I’m always fascinated by lists that show the fastest depreciating cars on the used market. These lists are basically cheat sheets for which vehicles give you the most bang for your buck based on how much value they’ve lost over a short timespan. One car that’s popped up on such a list is a midsize American sedan that seems to have left the market as suddenly as it arrived. I’m talking about the Chrysler 200.

I should clarify that I’m talking specifically about the second-generation 200 — the one that shares a platform with the current Jeep Cherokee and the Chrysler Pacifica, and only survived through model years 2015 to 2017. The 200 was short-lived not only because of the crossover craze, but because of its identity crisis stuck between volume car and luxury car. Was it competing with the Toyota Camry or the Lexus ES? No one was really sure, and the car faded away.

The 200 sometimes gets the same ridicule as its predecessor, the Chrysler Sebring. Now, I think few people other than Michael Scott would disagree that the Sebring deserves all of the mockery it receives, but I’m not so sure the second-gen 200 deserves the same treatment. In fact, I’ll even go so far as to say the most recent Chrysler 200 is a great used car value. Stay with me.

In a recent study, it was found that the Chrysler 200 loses a significant 48.4 percent of its value in just three years. That’s much faster depreciation than the industry average of about 35 percent in three years.

So, what does that mean for the actual prices of these cars? The 200 wasn’t that expensive when it was new — and now it’s a steal. Right now, there are more than 200 used second-gen Chrysler 200 models on Autotrader that can be had for less than $10,000. A handful of them are even the high-end 200C trim, which throws in heated leather seats, remote start, nice wheels and a bunch more.

You can get lots of decent cars for a 4-digit price tag, you’re probably thinking, so what’s so great about the Chrysler 200? I’m not going to pretend the 200 was the most cutting-edge or most competitive car in its class when it was new, but it’s a nice, plain car that can be optioned with pretty luxurious appointments for very little money. And one cool perk of the 200 is that it was available with all-wheel drive, which was a rarity in its segment at its price point. It could also be had with a V6, which not all of its competitors could say.
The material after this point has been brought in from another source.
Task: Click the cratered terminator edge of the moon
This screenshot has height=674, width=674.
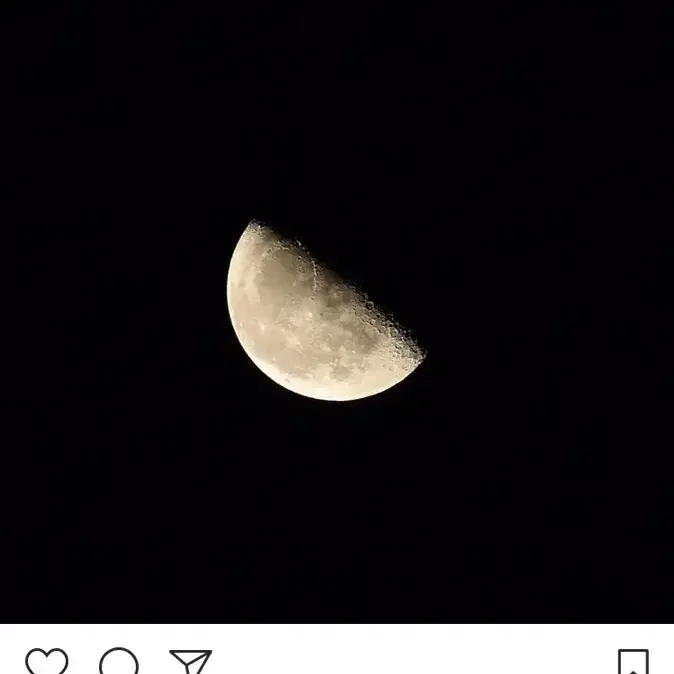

It has an aesthetic that still looks modern today, and it’s reasonably roomy, fuel efficient and comfortable, making it a good (enough) daily driver for most normal people.

So the next time your mom asks you for a recommendation on what car she should get next, consider pointing her in the direction of a used second-gen Chrysler 200. It’s not going to blow anyone away, but it’s affordable, comfortable and a little more interesting than a Honda Accord.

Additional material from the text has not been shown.